#### Task item
List every line in this data where the string "dimensions" occurs.

___ Records to process ___

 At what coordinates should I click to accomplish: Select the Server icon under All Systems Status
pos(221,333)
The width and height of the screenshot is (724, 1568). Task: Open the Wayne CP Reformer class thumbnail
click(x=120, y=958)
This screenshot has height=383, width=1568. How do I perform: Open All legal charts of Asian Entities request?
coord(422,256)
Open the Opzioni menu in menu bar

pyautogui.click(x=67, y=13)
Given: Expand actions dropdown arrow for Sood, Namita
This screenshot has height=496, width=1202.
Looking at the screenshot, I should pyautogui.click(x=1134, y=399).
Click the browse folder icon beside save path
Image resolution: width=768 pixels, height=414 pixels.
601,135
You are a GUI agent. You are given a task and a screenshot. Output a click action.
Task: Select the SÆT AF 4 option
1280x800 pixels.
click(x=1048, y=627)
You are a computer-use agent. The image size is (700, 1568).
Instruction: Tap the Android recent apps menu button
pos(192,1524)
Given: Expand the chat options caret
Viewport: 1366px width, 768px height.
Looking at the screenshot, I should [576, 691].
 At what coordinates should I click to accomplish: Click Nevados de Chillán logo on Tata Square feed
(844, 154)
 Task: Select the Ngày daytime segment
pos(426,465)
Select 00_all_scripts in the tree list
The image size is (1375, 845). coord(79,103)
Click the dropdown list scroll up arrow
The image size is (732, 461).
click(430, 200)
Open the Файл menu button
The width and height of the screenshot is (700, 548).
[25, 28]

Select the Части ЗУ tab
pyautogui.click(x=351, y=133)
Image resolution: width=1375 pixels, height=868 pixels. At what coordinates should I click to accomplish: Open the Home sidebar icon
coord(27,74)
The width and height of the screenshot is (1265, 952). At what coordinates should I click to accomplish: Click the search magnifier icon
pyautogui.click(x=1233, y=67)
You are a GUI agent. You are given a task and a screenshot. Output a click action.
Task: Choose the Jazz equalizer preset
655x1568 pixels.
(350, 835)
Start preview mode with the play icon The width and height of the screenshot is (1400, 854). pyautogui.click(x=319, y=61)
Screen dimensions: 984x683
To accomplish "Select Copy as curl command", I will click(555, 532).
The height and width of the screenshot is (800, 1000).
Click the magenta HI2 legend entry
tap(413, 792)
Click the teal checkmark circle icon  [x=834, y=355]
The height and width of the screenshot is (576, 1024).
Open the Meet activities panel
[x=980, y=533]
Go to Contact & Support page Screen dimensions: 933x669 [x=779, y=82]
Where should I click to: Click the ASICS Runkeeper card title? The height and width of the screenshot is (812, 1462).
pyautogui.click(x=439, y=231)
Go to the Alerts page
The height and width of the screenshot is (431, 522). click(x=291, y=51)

___

#### Answer
Screen dimensions: 984x683
Go to Contact & Support page Screen dimensions: 933x669 [x=779, y=82]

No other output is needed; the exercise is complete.